Hieracium lanatum has fuzzy, very silvery 4” leaves with wavy margins. It stays a modest plant, 8” high by 10” wide. The dandelion-like flowers are nickel-sized and bloom on tall thin stems. It has proved very hardy and long-lived for us in a south- facing terraced bed for over 12 years.

At our nursery, Harlequin’s Gardens, we discovered a silver leafed form of Teucrium in a group we were growing from seed. We are calling it Teucrium cossonii ‘Silverado’. It forms a dense mat about 4”-8” high and 16”-24” wide of very silvery aromatic foliage. The sweet pineapple fragrance is unattractive to deer, rabbits and grasshoppers. In summer it blooms just above the foliage with pink-lavender flowers. The foliage is just as beautiful in winter as in summer.

Some silvers are almost white. This is the case with Verbascum bombyciferum. The first year, it grows a pretty, innocent rosette that shines with silvery-white down. The second year it sends up 4’-6’ candelabras of silvery-white fur punctuated with soft yellow flowers. These flower stalks sometimes take on fantastic wild shapes. It is a biennial. It’s cousin, Verbascum wiedemannianum, also has white-silver rosettes the first year, but the second year deep purple spikes of flowers shoot up in early spring. This is also a biennial. Verbascums must have two plants to make seeds, and they will make many seedlings which will sport themselves around, where some will have to be weeded and some will put themselves in the most glorious spots.

There are many silver stars, but Lonicera ‘Kintzley’s Ghost’ shines like cascading silver dollars. This remarkable honeysuckle with small yellow flowers was discovered by plant-enthusiast, Scott Skogerboe, in Ft.Collins. It was picked by Plant Select as a winner. The “silver dollars” are round leaves with the stem growing through the center that turn a brilliant silver-white and light up the 10’-15’ vine until frost.
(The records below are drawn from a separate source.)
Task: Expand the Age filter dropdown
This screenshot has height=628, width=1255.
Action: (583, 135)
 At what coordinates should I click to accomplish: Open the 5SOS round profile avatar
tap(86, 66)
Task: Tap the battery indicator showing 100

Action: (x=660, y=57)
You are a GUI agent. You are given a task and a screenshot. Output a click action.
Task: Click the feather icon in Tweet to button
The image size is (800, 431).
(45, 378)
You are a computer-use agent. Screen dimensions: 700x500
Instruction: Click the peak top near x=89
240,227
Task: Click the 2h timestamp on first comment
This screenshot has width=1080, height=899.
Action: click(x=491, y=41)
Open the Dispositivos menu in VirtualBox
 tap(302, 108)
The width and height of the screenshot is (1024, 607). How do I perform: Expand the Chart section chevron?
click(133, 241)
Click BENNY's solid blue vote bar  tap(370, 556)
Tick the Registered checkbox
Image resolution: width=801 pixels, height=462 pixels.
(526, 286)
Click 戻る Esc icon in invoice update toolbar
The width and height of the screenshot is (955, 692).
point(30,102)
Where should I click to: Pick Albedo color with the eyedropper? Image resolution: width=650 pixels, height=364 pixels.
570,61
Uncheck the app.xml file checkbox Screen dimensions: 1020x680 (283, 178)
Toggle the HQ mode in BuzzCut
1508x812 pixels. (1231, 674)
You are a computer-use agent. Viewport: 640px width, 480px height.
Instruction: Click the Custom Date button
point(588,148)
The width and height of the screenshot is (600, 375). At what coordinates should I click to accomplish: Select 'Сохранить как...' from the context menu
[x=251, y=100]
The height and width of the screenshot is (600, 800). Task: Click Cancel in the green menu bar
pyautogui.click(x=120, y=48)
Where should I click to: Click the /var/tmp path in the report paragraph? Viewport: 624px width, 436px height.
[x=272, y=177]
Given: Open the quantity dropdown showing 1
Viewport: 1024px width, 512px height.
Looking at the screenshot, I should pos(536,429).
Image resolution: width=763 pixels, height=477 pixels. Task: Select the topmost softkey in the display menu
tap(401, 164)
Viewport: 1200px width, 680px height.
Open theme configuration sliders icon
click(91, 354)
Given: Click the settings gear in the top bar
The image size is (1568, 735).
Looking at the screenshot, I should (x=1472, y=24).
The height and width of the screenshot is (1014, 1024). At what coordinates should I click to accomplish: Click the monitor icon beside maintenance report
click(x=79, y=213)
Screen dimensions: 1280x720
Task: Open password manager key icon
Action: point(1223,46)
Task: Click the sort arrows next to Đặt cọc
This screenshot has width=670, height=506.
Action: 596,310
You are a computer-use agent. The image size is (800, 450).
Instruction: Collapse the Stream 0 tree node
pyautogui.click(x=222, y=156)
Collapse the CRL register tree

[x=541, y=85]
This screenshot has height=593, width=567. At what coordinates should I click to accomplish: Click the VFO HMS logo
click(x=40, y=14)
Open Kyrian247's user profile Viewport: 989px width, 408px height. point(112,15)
It is probably best to stay away from silver leafed trees. Russian Olive is truly a noxious weed in our water ways. Silver Poplar can send up suckers 30’ away and loves to colonize neighborhoods, and even Sea Buckthorn with its orange, edible berries is thorny and suckering. Our native Silver Buffaloberry, Shepherdia argentea, is more like a big shrub to 10’-14’. It is worth growing, but you need both male and female trees to get the good-tasting red fruit. It does have some thorns, but can make a striking specimen if given a little bonsai pruning.

Because silver-leafed plants are mostly adapted to hot, sunny and drier conditions, they are more difficult to site in non-xeriscapes. Ideally we plant all our low-water plants together and our higher water plants together. If you must plant a silver plant that is fussy about good drainage where it will get irrigated more than once a week, put it on a south-facing slope or where it will get late afternoon sun. Besides being drought tolerant, many silver plants have winter color and are resistant to animal feeding because they are woolly or pungent.

Other silver plants worth searching out are: Inula verbascifolia, Sideritis scardica, Anthemis marschalliana, Hymenoxys argentea, Centaurea bella, Stachys inflata, Stachys byzantina (Lamb’s Ears), Artemisia versicolor ‘Sea Foam’, and Oenothera macrocarpa ‘Silver Blade’.